Then there's procrastination. I procrastinate all the time. Sometimes I stand in the kitchen and eat half the loaf of challah bread my roommate brought home from the good bakery in Brookline. Sometimes I sweep the whole apartment, or reorganize furniture, or go to a yoga class, or go grocery shopping to replace the loaf of challah bread I ate (SORRY, EMILY). Sometimes I spend hours article-jumping on Wikipedia, or engaging in witty banter on Facebook with other witty artists and writers. Sometimes I answer questions about writer's block on my blog. Sometimes I stand in my pajamas and stare at the floorboards and do absolutely nothing for like, twenty minutes. 


In meditation practice, I've learned to watch the way my mind travels away from the focus (i.e. breath) without assigning value to these travels. It doesn't make me a bad person or a failure because my mind wanders away from focusing on my breath, but noticing it does mean I can remind myself to bring the attention back. This can be more difficult than it sounds, but if you just sit with the discomfort for long enough, eventually, it changes. Some of the same techniques work with writer's block. If you just sit with your blank screen long enough, something will change. 
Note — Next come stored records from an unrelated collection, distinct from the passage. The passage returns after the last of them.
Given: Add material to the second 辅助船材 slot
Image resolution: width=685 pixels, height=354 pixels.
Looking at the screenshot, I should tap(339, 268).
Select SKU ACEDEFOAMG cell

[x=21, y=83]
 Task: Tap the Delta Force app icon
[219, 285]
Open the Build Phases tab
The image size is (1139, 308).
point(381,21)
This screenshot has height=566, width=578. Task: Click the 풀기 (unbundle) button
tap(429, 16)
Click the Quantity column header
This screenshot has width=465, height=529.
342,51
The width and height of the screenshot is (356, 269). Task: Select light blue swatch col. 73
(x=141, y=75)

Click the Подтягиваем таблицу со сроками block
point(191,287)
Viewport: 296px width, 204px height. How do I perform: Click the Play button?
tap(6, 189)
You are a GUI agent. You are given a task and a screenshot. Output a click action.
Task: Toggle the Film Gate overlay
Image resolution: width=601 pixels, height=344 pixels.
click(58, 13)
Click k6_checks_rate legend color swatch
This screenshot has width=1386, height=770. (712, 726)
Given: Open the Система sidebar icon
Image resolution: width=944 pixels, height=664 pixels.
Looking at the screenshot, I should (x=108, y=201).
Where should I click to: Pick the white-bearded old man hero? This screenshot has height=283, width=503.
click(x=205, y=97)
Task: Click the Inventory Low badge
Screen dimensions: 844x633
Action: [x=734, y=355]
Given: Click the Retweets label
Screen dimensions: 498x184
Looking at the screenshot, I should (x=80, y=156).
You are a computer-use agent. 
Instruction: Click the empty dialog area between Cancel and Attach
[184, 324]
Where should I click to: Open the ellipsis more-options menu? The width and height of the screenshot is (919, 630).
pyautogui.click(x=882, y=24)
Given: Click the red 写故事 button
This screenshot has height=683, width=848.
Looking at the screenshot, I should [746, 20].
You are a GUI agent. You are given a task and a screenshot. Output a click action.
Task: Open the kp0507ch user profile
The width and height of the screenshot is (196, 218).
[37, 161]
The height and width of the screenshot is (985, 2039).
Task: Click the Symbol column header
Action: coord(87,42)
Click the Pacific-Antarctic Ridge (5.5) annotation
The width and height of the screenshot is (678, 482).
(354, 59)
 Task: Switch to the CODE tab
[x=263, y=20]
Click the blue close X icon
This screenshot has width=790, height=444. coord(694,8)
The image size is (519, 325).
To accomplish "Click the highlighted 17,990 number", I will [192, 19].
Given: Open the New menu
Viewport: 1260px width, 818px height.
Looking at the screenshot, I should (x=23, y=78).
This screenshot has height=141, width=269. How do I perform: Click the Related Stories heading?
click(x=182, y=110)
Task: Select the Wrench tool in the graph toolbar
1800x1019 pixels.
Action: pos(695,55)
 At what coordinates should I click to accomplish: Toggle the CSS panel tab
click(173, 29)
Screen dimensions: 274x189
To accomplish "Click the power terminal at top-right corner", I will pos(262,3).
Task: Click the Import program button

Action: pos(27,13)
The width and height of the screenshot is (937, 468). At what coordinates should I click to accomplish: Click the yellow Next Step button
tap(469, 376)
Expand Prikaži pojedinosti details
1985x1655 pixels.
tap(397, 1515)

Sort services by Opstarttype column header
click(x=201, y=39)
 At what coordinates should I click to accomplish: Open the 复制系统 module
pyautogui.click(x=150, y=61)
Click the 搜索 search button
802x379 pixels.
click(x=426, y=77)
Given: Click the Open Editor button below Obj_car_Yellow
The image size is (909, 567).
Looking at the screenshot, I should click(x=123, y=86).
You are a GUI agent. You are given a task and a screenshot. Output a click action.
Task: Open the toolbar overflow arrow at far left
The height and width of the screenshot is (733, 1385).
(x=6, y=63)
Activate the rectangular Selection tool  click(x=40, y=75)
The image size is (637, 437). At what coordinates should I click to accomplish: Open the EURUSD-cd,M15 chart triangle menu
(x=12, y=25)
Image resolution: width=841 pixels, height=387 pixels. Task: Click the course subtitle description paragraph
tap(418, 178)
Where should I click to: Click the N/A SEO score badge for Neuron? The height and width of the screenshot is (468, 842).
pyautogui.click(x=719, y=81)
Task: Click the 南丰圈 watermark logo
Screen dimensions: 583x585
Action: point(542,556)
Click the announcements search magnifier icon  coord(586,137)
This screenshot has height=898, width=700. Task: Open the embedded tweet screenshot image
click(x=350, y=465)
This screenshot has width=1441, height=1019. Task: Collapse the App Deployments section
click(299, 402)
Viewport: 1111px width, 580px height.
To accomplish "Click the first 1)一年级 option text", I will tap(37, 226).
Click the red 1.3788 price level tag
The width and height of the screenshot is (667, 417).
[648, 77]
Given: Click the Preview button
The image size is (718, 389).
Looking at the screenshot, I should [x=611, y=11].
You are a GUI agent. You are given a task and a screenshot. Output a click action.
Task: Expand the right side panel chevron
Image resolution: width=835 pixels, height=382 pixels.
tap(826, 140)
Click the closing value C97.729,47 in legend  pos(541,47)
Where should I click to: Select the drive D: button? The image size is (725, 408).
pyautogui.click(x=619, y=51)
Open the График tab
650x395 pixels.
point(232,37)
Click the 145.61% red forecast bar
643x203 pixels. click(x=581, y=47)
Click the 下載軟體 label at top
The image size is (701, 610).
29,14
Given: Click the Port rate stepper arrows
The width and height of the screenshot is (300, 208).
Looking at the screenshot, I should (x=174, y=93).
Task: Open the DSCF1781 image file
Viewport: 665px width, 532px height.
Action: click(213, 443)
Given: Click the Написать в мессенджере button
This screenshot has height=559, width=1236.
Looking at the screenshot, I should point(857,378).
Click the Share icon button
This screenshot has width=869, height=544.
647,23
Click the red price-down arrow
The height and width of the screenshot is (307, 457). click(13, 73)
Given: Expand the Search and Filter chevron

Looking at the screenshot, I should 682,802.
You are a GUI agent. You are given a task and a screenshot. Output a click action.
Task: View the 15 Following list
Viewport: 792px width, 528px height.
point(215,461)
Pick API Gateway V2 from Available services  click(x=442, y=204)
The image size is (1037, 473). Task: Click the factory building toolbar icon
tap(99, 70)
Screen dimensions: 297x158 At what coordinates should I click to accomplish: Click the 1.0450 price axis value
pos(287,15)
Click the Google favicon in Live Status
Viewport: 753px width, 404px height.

But sometimes, just the act of sitting, of carving out so much of my precious life to sit alone in a room arranging words (for what??? for whom???) seems tortuous. I think of what else I could be doing. Going to the movies? Getting a real job? Shopping for clothes? Taking up a new addiction? Quitting an old addiction? All of these seem like valid choices with a lot more immediate payoff than writing.

In the type of Buddhism I like, you're supposed to think about your own death a lot. That sounds morbid to a lot of Americans, who try to avoid thinking about death at all costs, but it only means you're supposed to live your life with the goal of a peaceful death. That is, you want to make choices you can feel good about on your deathbed. 

At these moments of wishing I were doing anything else, of wishing I weren't even born a fucking writer, I think of myself on my deathbed. It's an outwardly peaceful one. There are loved ones, family, and friends. There's not a great deal of pain or anger or grasping. Everyone, including me, has pretty much accepted that it's timely, even if sad, for me to go.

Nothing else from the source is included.